Am Tage der That war Berger um 6 Uhr früh ausgegangen, um in mehreren Häusern zu arbeiten. Um 10 Uhr zurückgekehrt, war er ruhig und man merkte nicht, daß er vielleicht getrunken gehabt hätte. Nachdem er seine Frau umarmt und über häusliche Angelegenheiten mit ihr gesprochen hatte, wünschte er zu frühstücken. Die Speisen, die ihm vorgesetzt wurden, gefielen ihm nicht; mit einer Geberde des Zorns warf er Brot und Messer von sich, stand auf, steckte Geld ein und erklärte, daß er bei einem Restaurateur sein Dejeuner einnehmen wolle. Seine Frau widersetzte sich seinem Fortgehen, hielt ihn an der Blouse zurück, schloß die Thür ab und steckte den Schlüssel in die Tasche. Als Berger dies bemerkte, malte sich Zornesröthe in seinem Gesicht; er ergriff seine Frau am Arme, zog sie in die anstoßende Küche und schlug sie mit einem irdenen Topfe, den er dort fand, dergestalt auf den Kopf, daß der Topf in Stücke brach; dann ergriff er ferner eine Glasflasche, mit welcher er unbarmherzig auf das Gesicht seiner Frau losschlug. Letztere, halb betäubt von den empfangenen Schlägen, lief zur Küchenthür hinaus, welche offen geblieben war, und rief den Bewohnern der unteren Etagen zu: „ich bin eine verlorene Frau! Retten Sie meine Kinder!“

Das Dienstmädchen Jeanne Biron war Zeugin dieser Scene gewesen. Sie sah, wie Berger, nachdem er seine Frau verfolgt, mit Zornesröthe im Gesicht in die Küche zurückkehrte und hörte ihm sagen: „die Rache kann nicht verschoben werden.“ Dann ergriff er ein Messer, begab sich in’s Zimmer zurück, wo sein jüngstes Kind und das kleine Mädchen sich befanden. Letzteres ergriff er am Halse und das Dienstmädchen floh erschreckt mit dem dritten Kinde, das sie auf dem Arme trug.

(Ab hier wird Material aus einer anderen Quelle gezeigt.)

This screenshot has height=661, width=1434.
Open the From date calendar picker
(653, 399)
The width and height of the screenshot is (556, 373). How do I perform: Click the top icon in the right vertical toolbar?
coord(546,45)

Berger blieb jetzt mit seinen Kindern allein im Zimmer und stieß einige Personen zurück, welche einzudringen versuchten und schloß hinter ihnen die Thür, indem er den innern Riegel ebenfalls vorschob. Dann ergriff er sein kleines Mädchen aufs Neue und stieß ihr ohne ein Moment den Verzuges das Messer in die Kehle, dann schlug er seinen kleinen Jungen, der spielend in der Mitte des Zimmers saß und stieß auch diesem dan Messer in die Kehle, welches noch von dem Blute seines andern gemordeten Kindes rauchte. Hierauf ergriff er die beiden unglücklichen Kinder, in denen das Leben noch nicht entflohen war, und stürzte sie aus dem Küchenfenster in den Hof hinab. Man sah ihn von unten, wie er sich über das Fensterkreuz hinauslehnte, die Kinder erst eine Zeit lang hin- und herschwenkte, dabei seine Frau rief und endlich mit den Worten: „Du wolltest Deine Kinder, hier hast Du sie!“ fallen ließ.

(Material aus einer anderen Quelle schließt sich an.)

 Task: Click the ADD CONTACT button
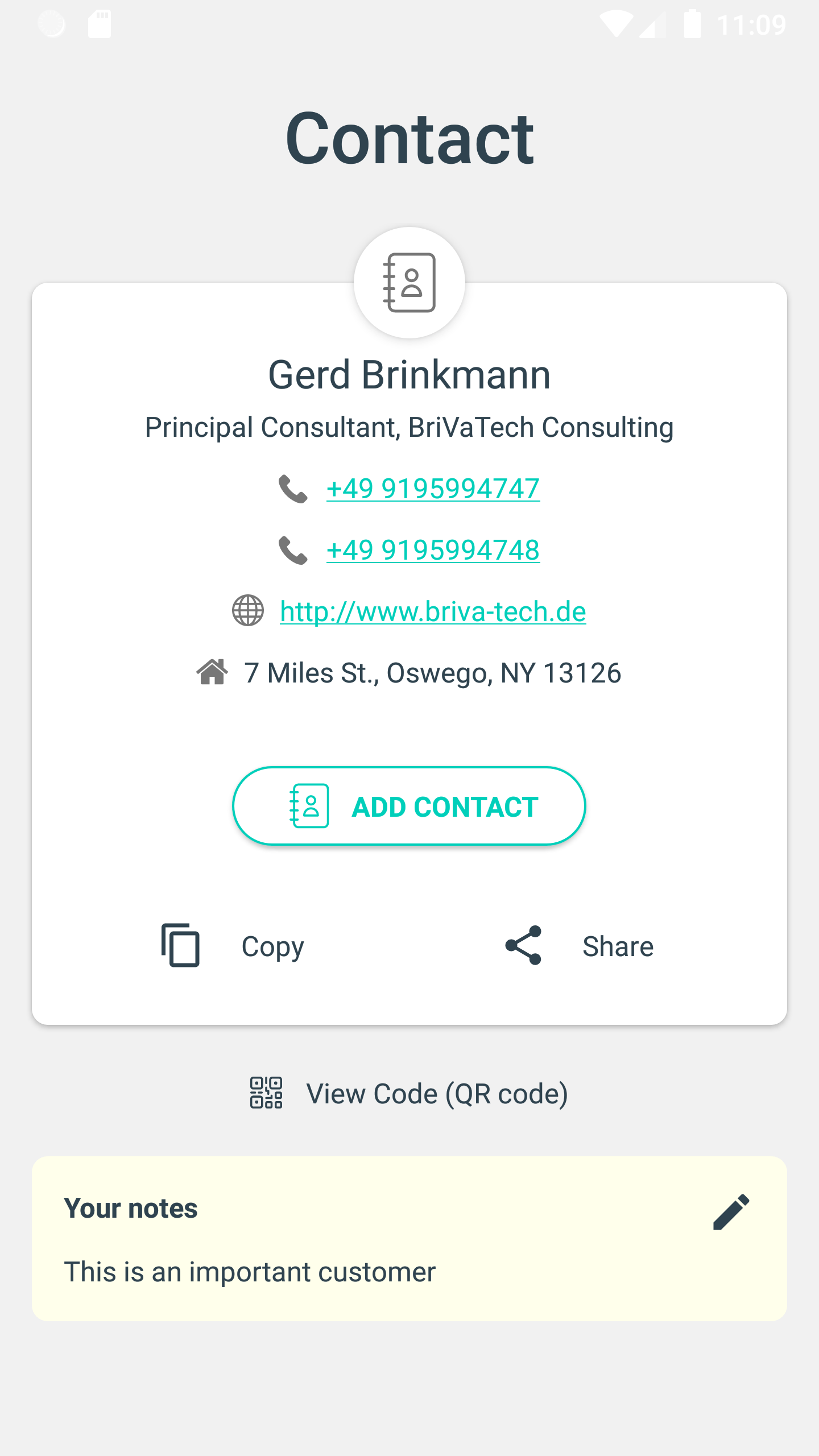pyautogui.click(x=409, y=806)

In der Voruntersuchung hat Berger sich darauf beschränkt, zu behaupten, daß ihm von Allem, was vorgefallen, so gut als gar nichts erinnerlich sei. Er wisse nur, daß er von seiner Frau in’s Gesicht geschlagen worden wäre, in Folge davon er geblutet habe, und daß er durch den Schmerz und den Anblick des Blutes seiner Vernunft völlig beraubt worden sei. Er hat das größte Bedauern über den Tod seiner Kinder geäußert und sich energisch dagegen verwahrt, jemals die Absicht eines Attentats auf ihr Leben gehegt zu haben.

Die Wunde, welche Berger sich selbst am Halse beigebracht, hat keine nachtheiligen Folgen von Bedeutung für ihn gebabt. Auch in der Audienz machte er keine weiteren Ausflüchte, als daß er im Momente der That sich nicht im zurechnungsfähigen Zustande befunden habe.

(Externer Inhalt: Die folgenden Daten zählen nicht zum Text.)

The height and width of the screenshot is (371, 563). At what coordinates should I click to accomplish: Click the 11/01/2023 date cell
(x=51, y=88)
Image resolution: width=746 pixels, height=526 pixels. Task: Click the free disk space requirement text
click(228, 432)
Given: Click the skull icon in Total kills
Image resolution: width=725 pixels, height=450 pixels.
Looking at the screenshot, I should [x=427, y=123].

Das Resultat der Beweisaufnahme war jedoch nicht geeignet, den Geschwornen die Ueberzeugung von der Richtigkeit dieses Einwandes zu gewähren. Sie erklärten Berger schuldig, ohne ihm mildernde Umstände zuzugestehen. Der Gericht-Hof verhängte den Verdikte gemäß die Todesstrafe über ihn.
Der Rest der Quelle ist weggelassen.